Dans ce titre, Manon se place du point de vue de l'agresseur. Derrière le caractère anodin de ce qui lui apparaît comme une simple danse, affleurent l'intrusion, la déviance. "La taille de sa jupe t'invite pourtant à la danse/Toutes des.../Qui te font perdre la tête/La taille de sa jupe t'invite pourtant à la danse", fredonne Manon. Une manière ironique de dénoncer cette culture du viol encore si prégnante, qui fait dire aux harceleurs : "Je ne comprends pas, elle était pourtant en jupe."
Pour mettre sa chanson en image, Manon a fait appel à l'artiste mutidisciplinaire et féministe Gabrielle Vigneault-Gendron, rencontrée à Montréal.
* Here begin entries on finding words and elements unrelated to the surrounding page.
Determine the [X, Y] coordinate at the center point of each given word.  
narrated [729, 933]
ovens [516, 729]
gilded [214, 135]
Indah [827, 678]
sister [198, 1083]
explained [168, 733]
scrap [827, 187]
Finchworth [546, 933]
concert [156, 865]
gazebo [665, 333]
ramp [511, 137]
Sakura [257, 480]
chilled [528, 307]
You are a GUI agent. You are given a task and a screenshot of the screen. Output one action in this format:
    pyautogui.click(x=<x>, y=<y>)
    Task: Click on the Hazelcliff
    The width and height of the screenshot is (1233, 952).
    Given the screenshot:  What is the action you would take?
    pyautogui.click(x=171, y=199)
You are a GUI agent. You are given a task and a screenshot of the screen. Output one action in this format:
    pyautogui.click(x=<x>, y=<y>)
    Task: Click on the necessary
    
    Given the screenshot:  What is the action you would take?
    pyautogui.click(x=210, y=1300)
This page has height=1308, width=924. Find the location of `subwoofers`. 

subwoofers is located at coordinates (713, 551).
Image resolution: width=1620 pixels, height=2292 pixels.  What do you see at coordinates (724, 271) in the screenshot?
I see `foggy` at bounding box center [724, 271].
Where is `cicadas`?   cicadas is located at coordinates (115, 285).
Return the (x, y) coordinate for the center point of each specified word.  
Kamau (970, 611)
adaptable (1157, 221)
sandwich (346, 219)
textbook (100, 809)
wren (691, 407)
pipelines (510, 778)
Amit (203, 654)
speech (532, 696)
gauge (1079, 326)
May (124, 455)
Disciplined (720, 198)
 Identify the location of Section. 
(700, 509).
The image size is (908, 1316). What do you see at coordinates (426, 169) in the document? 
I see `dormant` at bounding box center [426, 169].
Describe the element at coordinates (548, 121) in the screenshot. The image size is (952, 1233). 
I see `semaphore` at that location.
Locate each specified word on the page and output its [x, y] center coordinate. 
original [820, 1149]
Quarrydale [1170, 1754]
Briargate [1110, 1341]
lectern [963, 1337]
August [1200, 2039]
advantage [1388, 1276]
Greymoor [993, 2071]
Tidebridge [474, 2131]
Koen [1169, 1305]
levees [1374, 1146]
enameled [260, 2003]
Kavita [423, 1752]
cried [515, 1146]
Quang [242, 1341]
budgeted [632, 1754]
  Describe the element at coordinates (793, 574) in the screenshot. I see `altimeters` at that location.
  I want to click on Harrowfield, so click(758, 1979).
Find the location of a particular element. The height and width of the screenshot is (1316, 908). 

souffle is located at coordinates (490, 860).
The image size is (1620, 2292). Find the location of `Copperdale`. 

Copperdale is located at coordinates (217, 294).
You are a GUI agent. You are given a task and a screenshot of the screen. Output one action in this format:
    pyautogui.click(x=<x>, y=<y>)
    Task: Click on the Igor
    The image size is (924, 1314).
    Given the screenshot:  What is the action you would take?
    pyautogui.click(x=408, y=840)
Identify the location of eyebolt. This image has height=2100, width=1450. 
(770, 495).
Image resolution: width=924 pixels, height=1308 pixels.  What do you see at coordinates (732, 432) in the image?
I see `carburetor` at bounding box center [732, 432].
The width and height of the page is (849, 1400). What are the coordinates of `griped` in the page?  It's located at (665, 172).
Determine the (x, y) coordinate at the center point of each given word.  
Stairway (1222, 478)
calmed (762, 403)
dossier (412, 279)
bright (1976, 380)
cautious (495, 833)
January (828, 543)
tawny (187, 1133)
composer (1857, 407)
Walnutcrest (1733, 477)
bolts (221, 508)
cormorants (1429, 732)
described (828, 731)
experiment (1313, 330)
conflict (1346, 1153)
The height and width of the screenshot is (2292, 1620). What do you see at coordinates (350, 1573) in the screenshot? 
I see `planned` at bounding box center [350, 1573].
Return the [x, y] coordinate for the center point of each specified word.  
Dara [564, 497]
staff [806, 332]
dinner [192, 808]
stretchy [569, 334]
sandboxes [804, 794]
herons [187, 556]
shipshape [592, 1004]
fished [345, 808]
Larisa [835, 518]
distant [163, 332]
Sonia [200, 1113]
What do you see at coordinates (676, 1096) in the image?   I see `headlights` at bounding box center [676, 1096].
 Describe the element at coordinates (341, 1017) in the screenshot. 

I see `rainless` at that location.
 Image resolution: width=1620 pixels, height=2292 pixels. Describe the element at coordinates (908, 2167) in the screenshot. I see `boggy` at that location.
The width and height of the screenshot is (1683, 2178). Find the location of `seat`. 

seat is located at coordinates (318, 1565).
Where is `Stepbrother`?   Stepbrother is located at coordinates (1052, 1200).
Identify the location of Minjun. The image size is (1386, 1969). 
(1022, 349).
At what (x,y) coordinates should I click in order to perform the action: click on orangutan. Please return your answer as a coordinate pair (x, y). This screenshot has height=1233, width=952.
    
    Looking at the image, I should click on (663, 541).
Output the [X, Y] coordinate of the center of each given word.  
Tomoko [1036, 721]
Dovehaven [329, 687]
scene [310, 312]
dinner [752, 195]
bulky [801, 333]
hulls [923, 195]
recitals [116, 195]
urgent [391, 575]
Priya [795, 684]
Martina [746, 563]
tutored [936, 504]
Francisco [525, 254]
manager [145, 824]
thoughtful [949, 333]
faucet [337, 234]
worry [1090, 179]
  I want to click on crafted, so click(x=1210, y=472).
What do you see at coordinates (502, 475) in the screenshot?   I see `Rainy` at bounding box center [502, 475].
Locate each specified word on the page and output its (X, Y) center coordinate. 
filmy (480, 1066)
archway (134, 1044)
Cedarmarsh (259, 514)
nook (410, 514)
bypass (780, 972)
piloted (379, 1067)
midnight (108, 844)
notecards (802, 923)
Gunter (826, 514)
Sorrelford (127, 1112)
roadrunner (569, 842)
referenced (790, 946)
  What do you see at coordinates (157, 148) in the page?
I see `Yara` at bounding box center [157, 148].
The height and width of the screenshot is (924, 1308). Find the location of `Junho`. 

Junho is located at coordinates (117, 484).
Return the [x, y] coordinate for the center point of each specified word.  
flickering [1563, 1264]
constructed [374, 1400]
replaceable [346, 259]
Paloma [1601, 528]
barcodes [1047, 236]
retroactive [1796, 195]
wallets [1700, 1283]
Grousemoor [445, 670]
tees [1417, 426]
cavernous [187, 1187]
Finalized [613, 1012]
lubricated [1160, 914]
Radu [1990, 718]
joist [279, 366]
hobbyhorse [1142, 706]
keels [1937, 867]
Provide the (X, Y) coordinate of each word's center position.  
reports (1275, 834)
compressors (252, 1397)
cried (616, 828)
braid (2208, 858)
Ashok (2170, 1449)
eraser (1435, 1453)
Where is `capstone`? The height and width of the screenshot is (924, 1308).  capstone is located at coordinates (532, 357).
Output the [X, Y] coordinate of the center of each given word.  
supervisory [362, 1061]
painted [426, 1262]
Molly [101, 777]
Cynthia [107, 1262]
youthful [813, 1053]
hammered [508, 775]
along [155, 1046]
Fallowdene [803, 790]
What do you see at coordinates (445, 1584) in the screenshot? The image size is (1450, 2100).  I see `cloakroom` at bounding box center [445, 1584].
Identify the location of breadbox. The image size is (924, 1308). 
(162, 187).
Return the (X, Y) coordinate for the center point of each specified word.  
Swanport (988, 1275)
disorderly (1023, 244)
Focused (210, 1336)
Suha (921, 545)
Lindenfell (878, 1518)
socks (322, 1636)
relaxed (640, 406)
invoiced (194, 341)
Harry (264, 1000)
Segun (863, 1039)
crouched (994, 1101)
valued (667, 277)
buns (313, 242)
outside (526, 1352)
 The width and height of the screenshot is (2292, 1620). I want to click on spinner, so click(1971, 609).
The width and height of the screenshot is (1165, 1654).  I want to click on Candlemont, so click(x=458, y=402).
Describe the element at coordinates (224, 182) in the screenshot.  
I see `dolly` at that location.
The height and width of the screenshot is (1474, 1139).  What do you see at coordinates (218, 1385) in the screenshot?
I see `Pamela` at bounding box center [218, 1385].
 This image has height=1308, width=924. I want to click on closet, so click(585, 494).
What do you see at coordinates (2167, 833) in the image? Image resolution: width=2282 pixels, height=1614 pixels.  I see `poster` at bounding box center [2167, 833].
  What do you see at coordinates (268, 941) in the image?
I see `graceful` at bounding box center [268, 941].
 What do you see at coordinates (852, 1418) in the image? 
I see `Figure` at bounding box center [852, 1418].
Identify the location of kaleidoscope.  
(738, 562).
Son très joli clip pop fait de collages (pas moins de 300 heures de travail de réalisation) décale la chanson sans en alléger la charge militante.
Cette chanson, écrite dans l'urgence il y a deux ans, trouve un écho tout particulier dans l'actualité de ces dernières semaines : depuis la bombe à fragmentation de l'affaire Weinstein, les hashtags #MeToo et #Balancetonporc déverrouillent la parole des femmes. "Je trouve cette libération de la parole fantastique. Peut-être que les débats actuels donneront à réfléchir aux hommes et à leurs pratiques. Peut-être que cela permettra une prise de conscience chez des gens qui ne se rendaient pas forcément compte. Je travaillais dans un lycée par exemple où l'un des profs, très sympathique au demeurant, faisait sans cesse des réflexions sexistes. Et lorsque je lui faisais remarquer, j'étais stigmatisée comme la féministe chieuse..."
Depuis la mise en ligne du clip de La taille de la jupe fin octobre, Manon a reçu des mails de remerciement. Elle a également été invitée par une école pour décortiquer et étudier la chanson avec des élèves de collège. Une expérience pédagogique qu'elle souhaiterait renouveler : "C'est le but : ouvrir le débat. L'éducation est primordiale, les représentations de genres aussi. Il faudrait déconstruire les clichés", explique-t-elle. "Se faire klaxonner, se faire toucher... Cela m'impressionne que des hommes puissent aller jusqu'à toucher le corps d'une femme sans réserve. C'est délirant." Et Manon fera tout pour que cela change.
"La taille de la jupe", extrait de l'album de Manon Tanguy, "Parmi les crocodiles"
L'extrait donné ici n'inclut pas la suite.